In the season of good will,
If you find you’re wishing ill
To those who help you to prepare,
It’s time to stop and get some air.

This year I dedicate this ditty with apologies to clerks at CVS and FedEx-Kinko’s.

The design and production of our Christmas greetings hit some snags this year. I might be on the naughty list of a few retailers, though I’ve tried to walk the line between charitable kindness and insistence on reasonable service. It’s taken years of experience to recognize that, when I catch myself about to wish someone harm, I need to take a breath and shut up, let up and, if needed, give up and do the job myself.

My husband and I often enjoy designing our own cards, though our creativity waxes and wanes with the years. One of our best featured a picture of our son in front of Italy’s leaning tower, with a caption reading “Pisa on Earth.” Another good one featured the son, after not having seen a barber in eight months, with the caption, “Hairy Christmas.”
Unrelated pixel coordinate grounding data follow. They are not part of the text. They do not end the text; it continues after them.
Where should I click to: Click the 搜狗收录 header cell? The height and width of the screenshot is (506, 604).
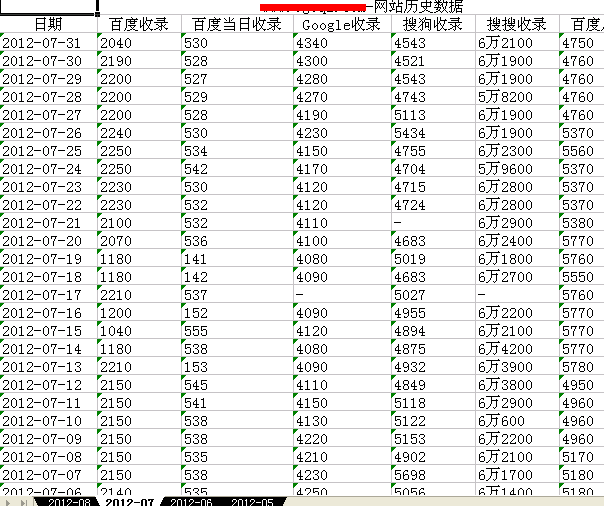[432, 24]
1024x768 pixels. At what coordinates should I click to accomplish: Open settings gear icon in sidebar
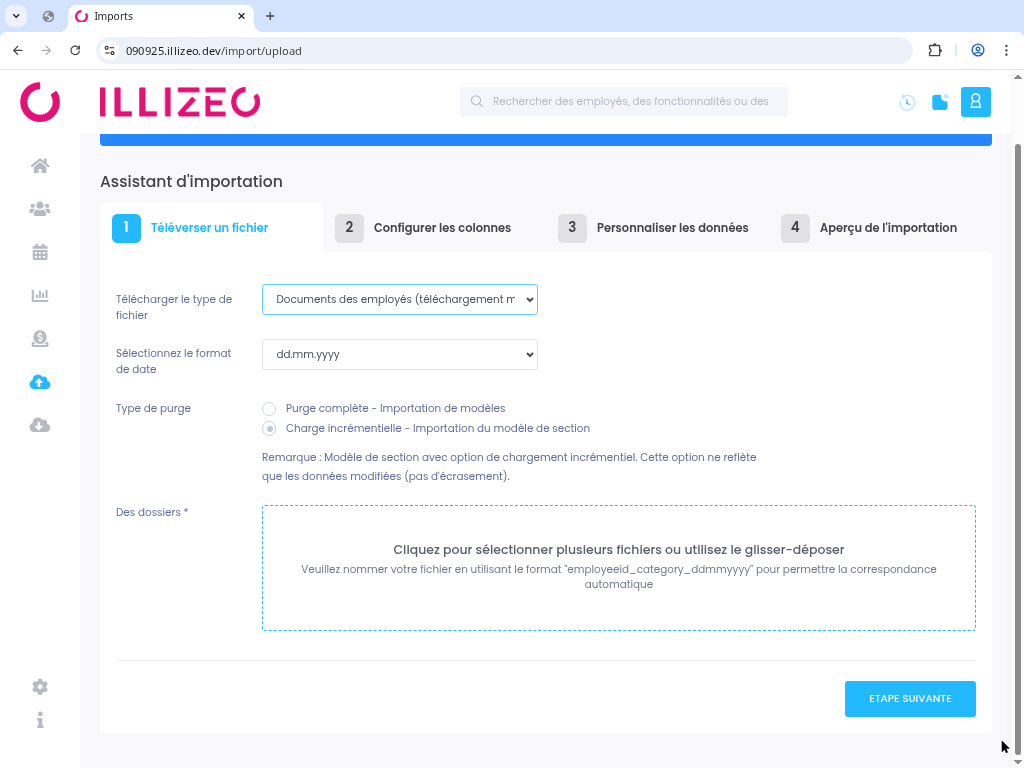[x=40, y=687]
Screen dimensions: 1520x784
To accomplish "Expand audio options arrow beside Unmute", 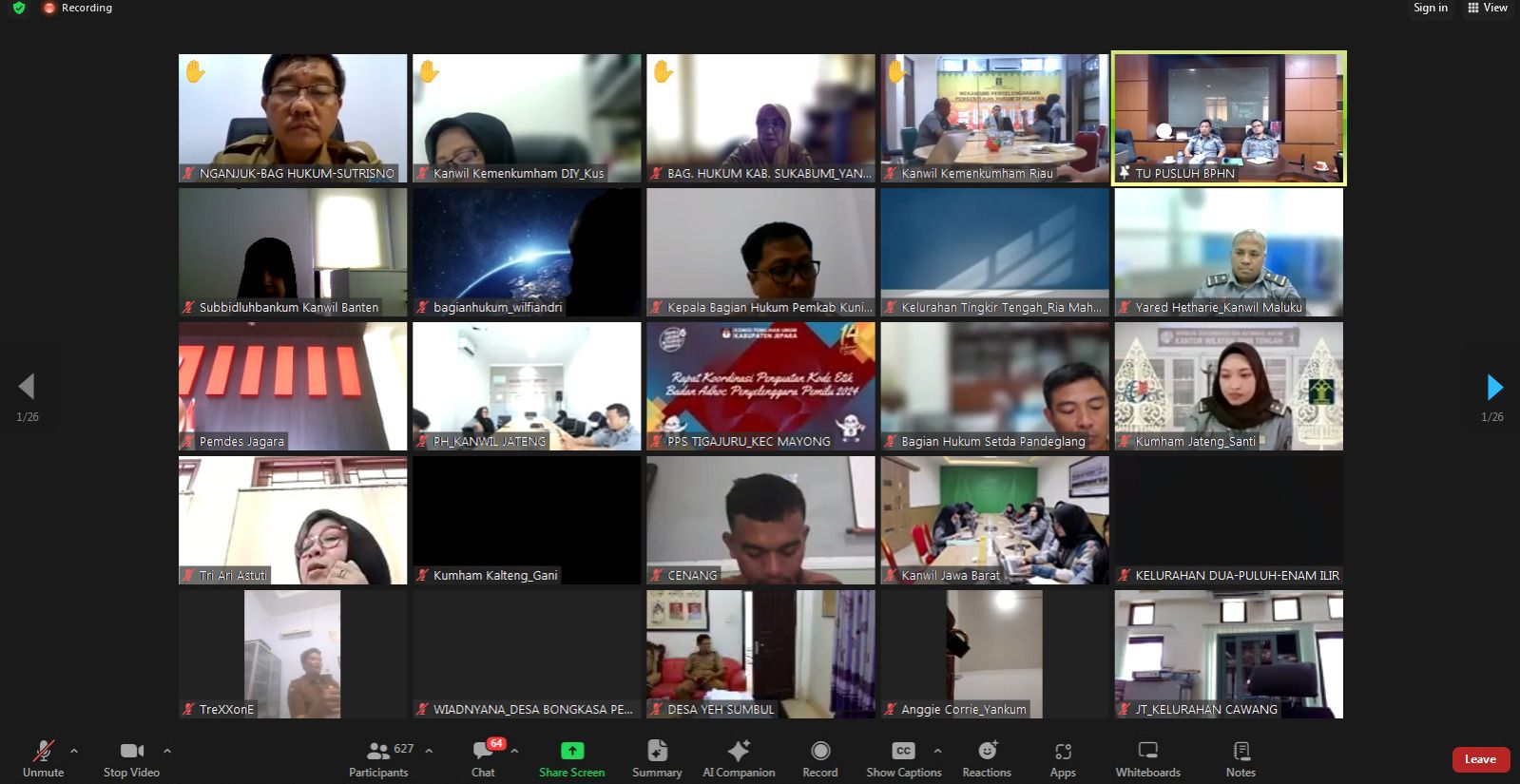I will [x=74, y=751].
One year, I took my design to Ritz Photo, which lost the order, botched the order, lost it again, and then pretty much banned me from the store. Eventually, I cancelled the order and channeled my anger into a new hand-made card:

‘Twas the month before Christmas
When the Welch family went
To order the greeting cards
They’ve traditionally sent.

They chose a cute photo
Of their 10-year-old son.
From a year’s worth of pictures
They chose the best one.

They went to Ritz Photo,
A reputable shop,
To make a photo greeting
But, oh, what a flop!

Surely Ritz can do photos
(Or so one would think)
Who’d have known that their service
To High Heaven would stink?

The incompetence displayed
By the photo shop staff
Got progressively worse
With each stupid gaffe
(They messed it up so many times, one should laugh!)

But it wasn’t so funny
For the Welches, this time
As they felt their patience vanish
And their anger level climb.

Back and forth to the lab
The Christmas greeting was sent
And back and forth and back and forth
Into oblivion it went.

The Welches gave up,
It just wasn’t worth
The stress in this season
Of the Christ Child’s birth.

So with help from their computer
And the angels above
They send you this hand-made
Christmas greeting with love.

Come to think of it, most of the Ritz Photo stores in our area have since closed.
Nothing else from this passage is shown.